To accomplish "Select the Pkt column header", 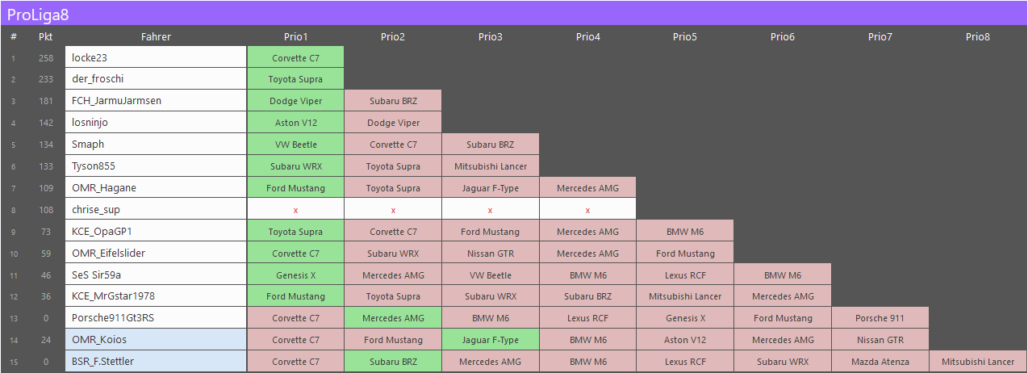I will pyautogui.click(x=46, y=36).
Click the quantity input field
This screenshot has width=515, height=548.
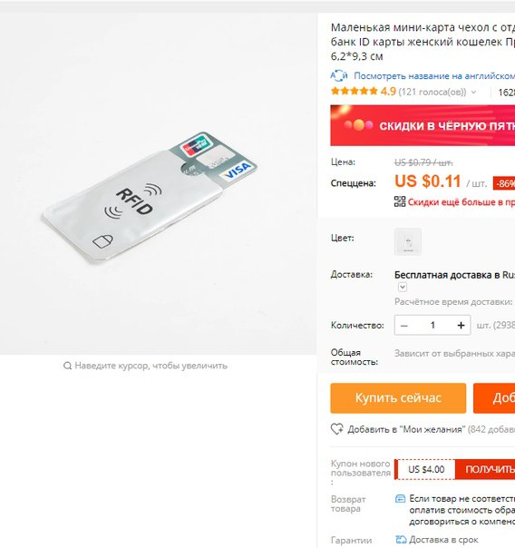click(x=432, y=326)
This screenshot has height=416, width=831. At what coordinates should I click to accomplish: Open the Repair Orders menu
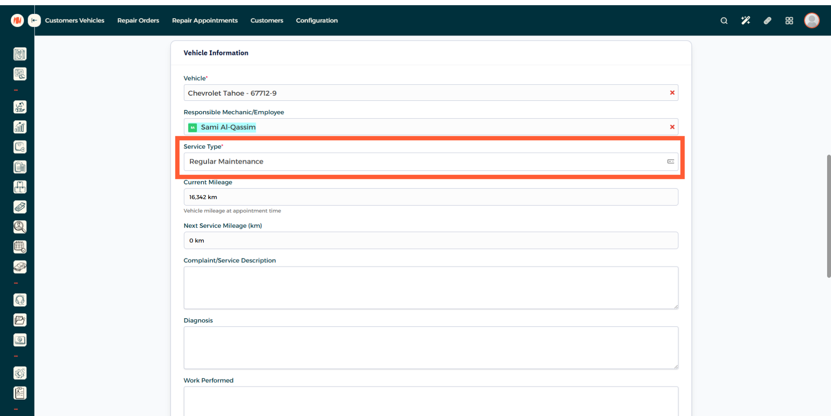138,20
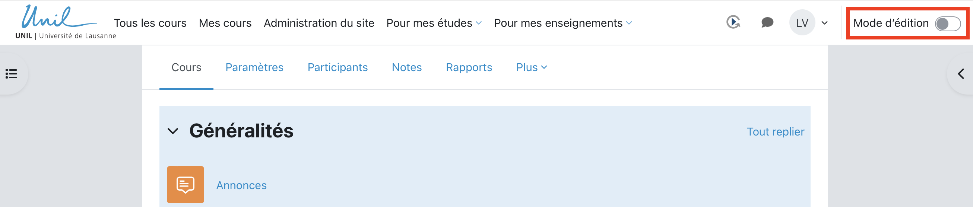The height and width of the screenshot is (207, 973).
Task: Open the Annonces forum link
Action: click(x=241, y=185)
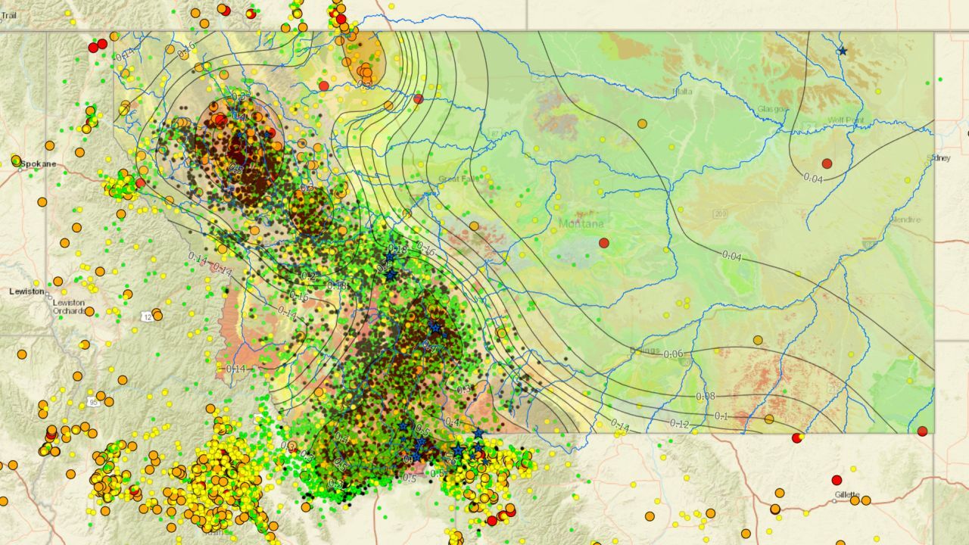This screenshot has height=545, width=969.
Task: Select the orange circle next to 0.1 contour label
Action: point(769,419)
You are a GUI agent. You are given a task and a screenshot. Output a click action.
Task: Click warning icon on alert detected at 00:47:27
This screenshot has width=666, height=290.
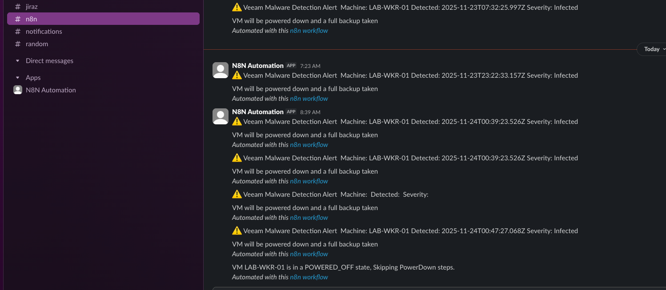237,230
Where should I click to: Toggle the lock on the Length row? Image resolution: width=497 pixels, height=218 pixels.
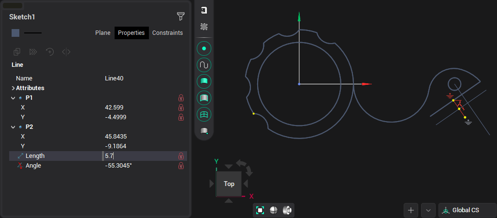click(x=181, y=156)
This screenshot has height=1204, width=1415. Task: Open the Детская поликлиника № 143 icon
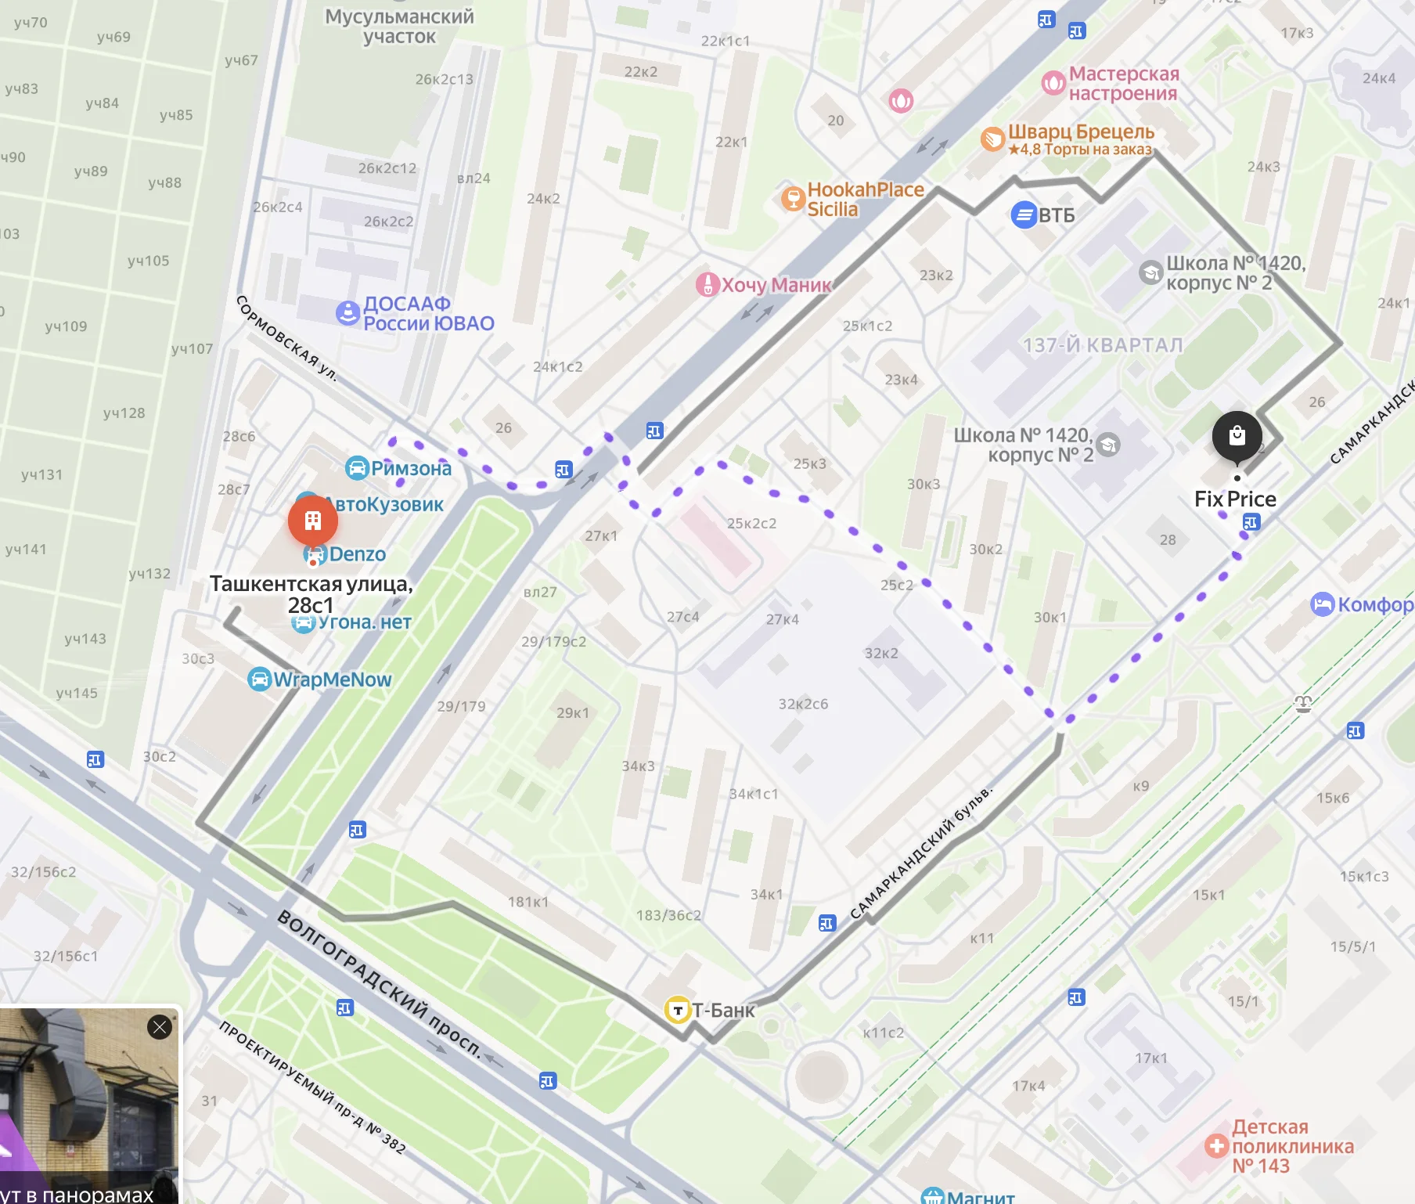[1216, 1147]
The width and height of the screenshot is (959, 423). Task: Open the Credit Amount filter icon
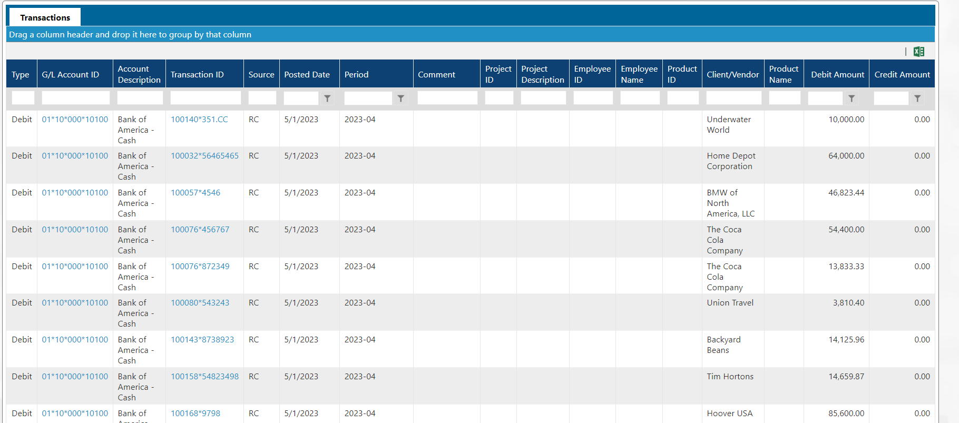click(917, 99)
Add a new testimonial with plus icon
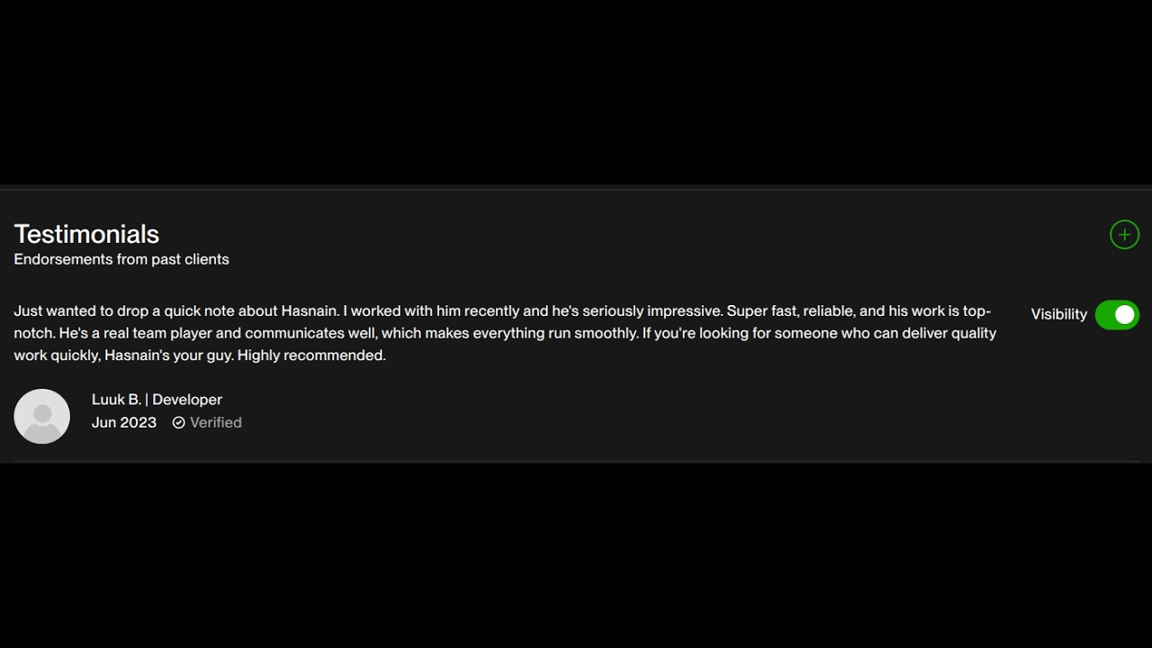The height and width of the screenshot is (648, 1152). (x=1124, y=235)
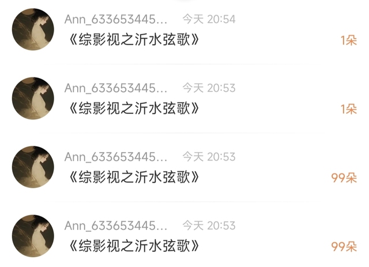
Task: Open avatar of the 1朵 entry at 20:53
Action: [x=33, y=98]
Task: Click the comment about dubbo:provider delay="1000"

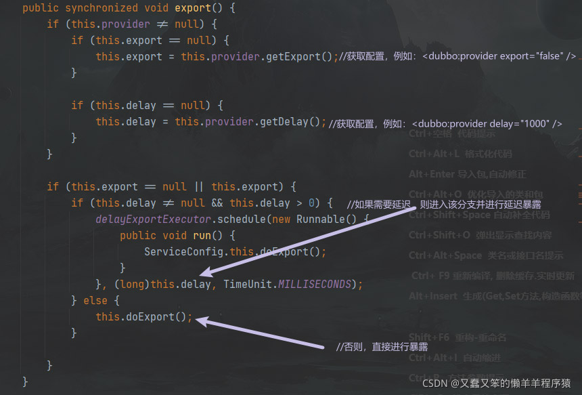Action: point(445,124)
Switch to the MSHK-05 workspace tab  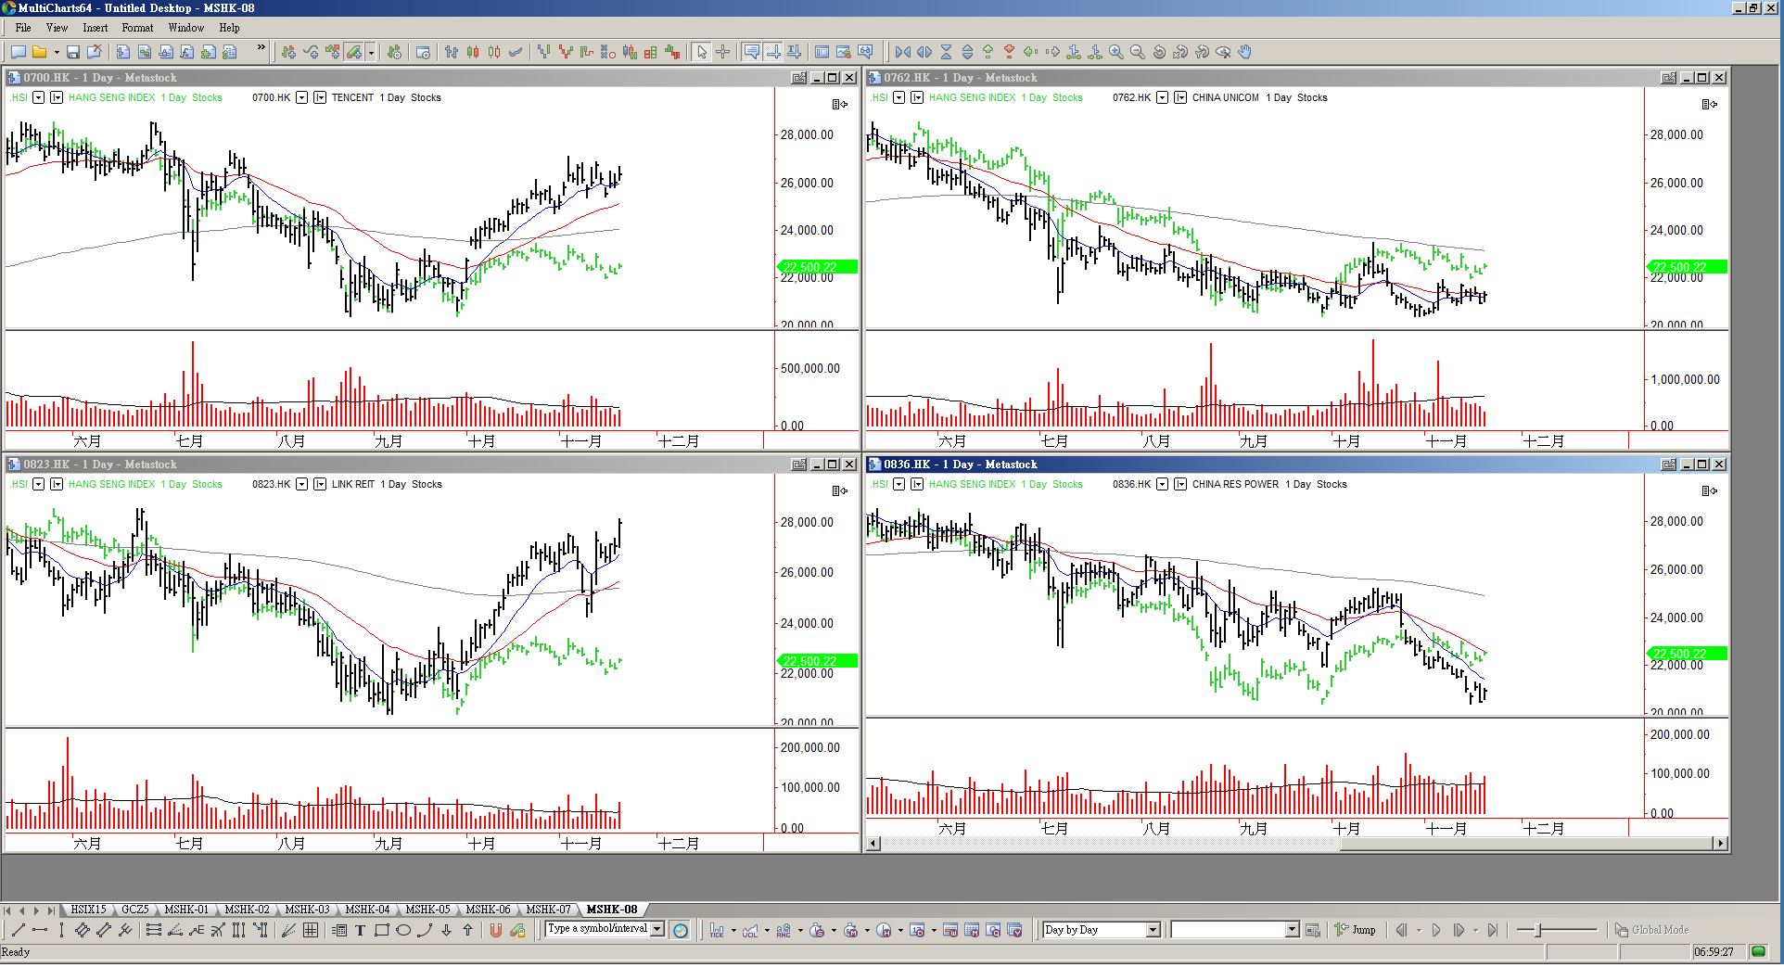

*Try it*
Take the records above from the line with "This screenshot has width=666, height=290." down to their last line and please copy those lines exactly, without the pictures.

*Output of the task*
This screenshot has width=666, height=290.
237,230
Where should I click to: Toggle the lock on the Length row? Image resolution: width=497 pixels, height=218 pixels.
click(x=181, y=156)
This screenshot has height=1204, width=1415. Task: Open the Детская поликлиника № 143 icon
[1216, 1147]
The width and height of the screenshot is (959, 423). Task: Open the Credit Amount filter icon
click(917, 99)
Add a new testimonial with plus icon
The height and width of the screenshot is (648, 1152). (x=1124, y=235)
Task: Open avatar of the 1朵 entry at 20:53
Action: [x=33, y=98]
Task: Click the comment about dubbo:provider delay="1000"

Action: point(445,124)
Switch to the MSHK-05 workspace tab  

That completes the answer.